**PROBLEMS AND TASKS:**
[1] Using the forum thread on differential expression from RPKM values, explain why DESeq and edgeR are considered suited to comparing samples with different library sizes.
[2] In the forum thread on differential expression from RPKM values, how many control samples does the single lung adenocarcinoma sample need to be compared against?
[3] From the forum thread on differential expression from RPKM values, repeat the stretch from "Bearing in mind" through "All help appreciated.".

**EXTRACTED TEXT:**
Hi all,
I have RPKM values for a single sample (lung adenocarcinoma) and wish to compare it to RPKM values for a group of controls (50 TCGA normal lung samples).
Bearing in mind the one to many nature of the analysis, and RPKMs being the starting point, can someone recommend the best method/software for calculating differential expression with some appropriate measures of significance? At its most basic I have calculated fold changes and Z-scores (mean and median based) but I am guessing this is overly simplistic.
All help appreciated.
I had assumed it would not be safe to take raw counts from different sources/centers and attempt differential expression analysis. Do both DESeq and edgeR attempt to correct for issues like differences in sequencing depth?
Different library sizes (due to both different sequencing depth and different ratio of mappable reads) are exactly the raison d'ĂȘtre for these approaches. There's several papers explaining why RPKM is not appropriately dealing with that. See e.g. Differential Gene Expression Analysis - Rpkm Vs Readcount and Rnaseq Differential Expression. About RPKM inconsistencies, you can have a starting look with this blog post.

**STUDY MATERIAL:**
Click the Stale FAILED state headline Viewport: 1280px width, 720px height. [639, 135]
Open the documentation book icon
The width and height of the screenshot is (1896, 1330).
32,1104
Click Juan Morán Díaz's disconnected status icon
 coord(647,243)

---

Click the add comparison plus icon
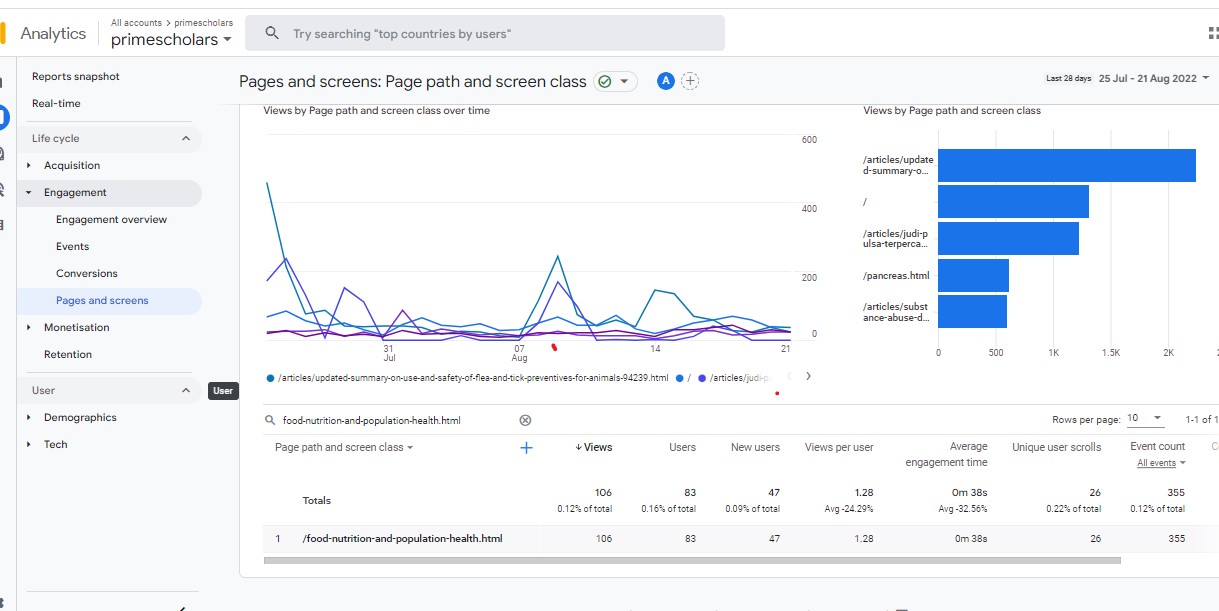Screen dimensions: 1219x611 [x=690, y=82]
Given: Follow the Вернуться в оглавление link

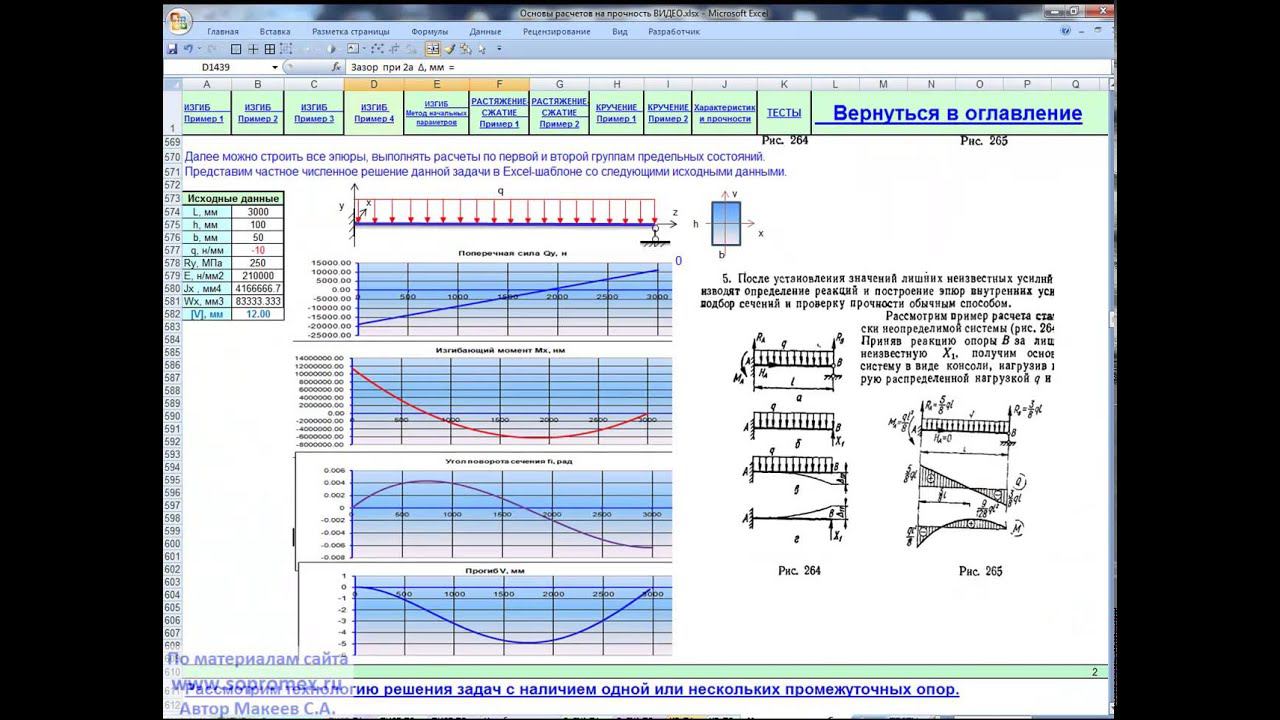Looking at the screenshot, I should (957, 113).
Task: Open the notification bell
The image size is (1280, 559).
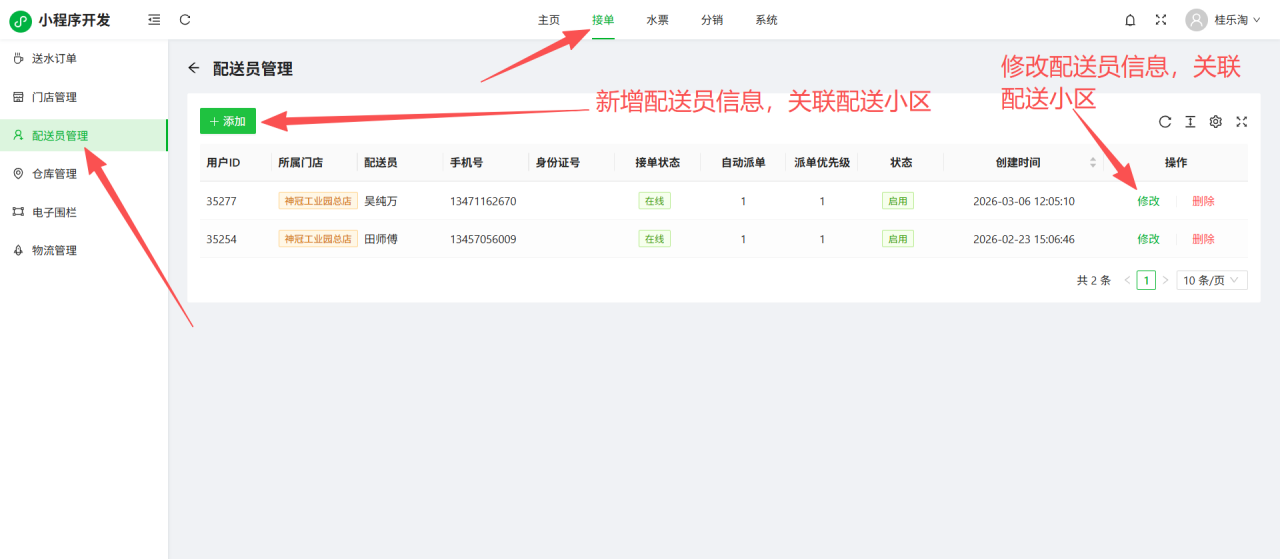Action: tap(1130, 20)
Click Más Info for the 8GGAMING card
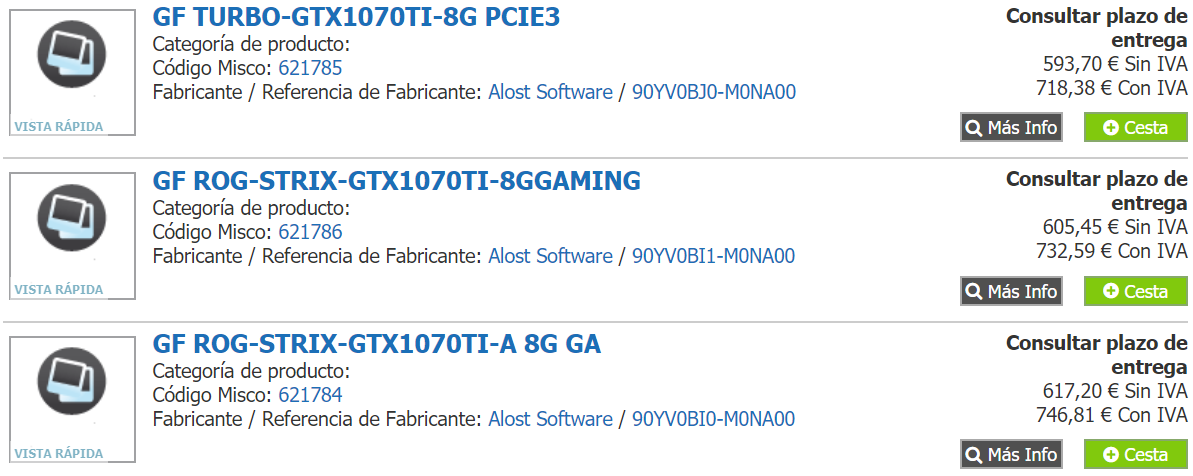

**REPLIES:**
[1] Library sizes differ because of differences in sequencing depth and in the ratio of mappable reads, and DESeq and edgeR exist specifically to handle those differences. RPKM does not deal with this appropriately, as several papers explain.

[2] 50 TCGA normal lung samples.

[3]
Bearing in mind the one to many nature of the analysis, and RPKMs being the starting point, can someone recommend the best method/software for calculating differential expression with some appropriate measures of significance? At its most basic I have calculated fold changes and Z-scores (mean and median based) but I am guessing this is overly simplistic.
All help appreciated.